Crossing the ancient vine bridge
Crossing the ancient vine bridge

The cable car glides along the 75-degree tracks through trees that cling to the last of autumn, their leaves fiery reds, oranges, and yellows. We reach the bottom of the gorge.

Submerged in the hot spring, we sit in silence, listening to the gentle lapping of the spring, in awe of the surrounding mountain faces, molded cleanly from millennia of rushing water. The sound of silence is the heartbeat of our planet.

Shino-san prepares a superb final supper: oden — a Japanese stew made of tofu, hard-boiled eggs and fishcakes; rice with mushrooms; pickled vegetables and miso soup.

We guzzle green tea and sit on fold-up chairs on the deck outside, talking to one another, listening to the richness of the valley. As we stare up at the moon, Shino-san points out the bright light of Jupiter glimmering beside it. The smell of firewood provides a sense of comfort and home; this has felt like home. We’re sad to leave.

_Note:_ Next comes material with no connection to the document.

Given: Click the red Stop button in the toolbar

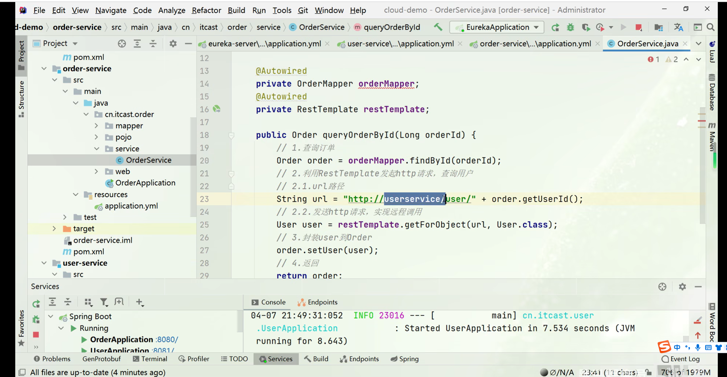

The next morning, we take down the American flag while Shino-san plays the United States national anthem from his phone. The next visitors will raise their own nation’s flag. It’s a hilarious and inspiring moment that epitomizes Shino-san. He’s a man who loves everybody, no matter where they come from. If you can laugh with him, you’re a friend.

We don’t have to speak the same language, but we felt comfortable with him. That’s what travel does. It isn’t necessarily our commonalities that connect us, but the willingness and curiosity to delve into what makes our cultures different.

Shino-san drives us to the train station and sees us on. He stands on the platform waving an American flag, becoming smaller and smaller in our wake as we look back.

We laugh at the scene — laughter the common language of our visit — as we travel back to our familiar world.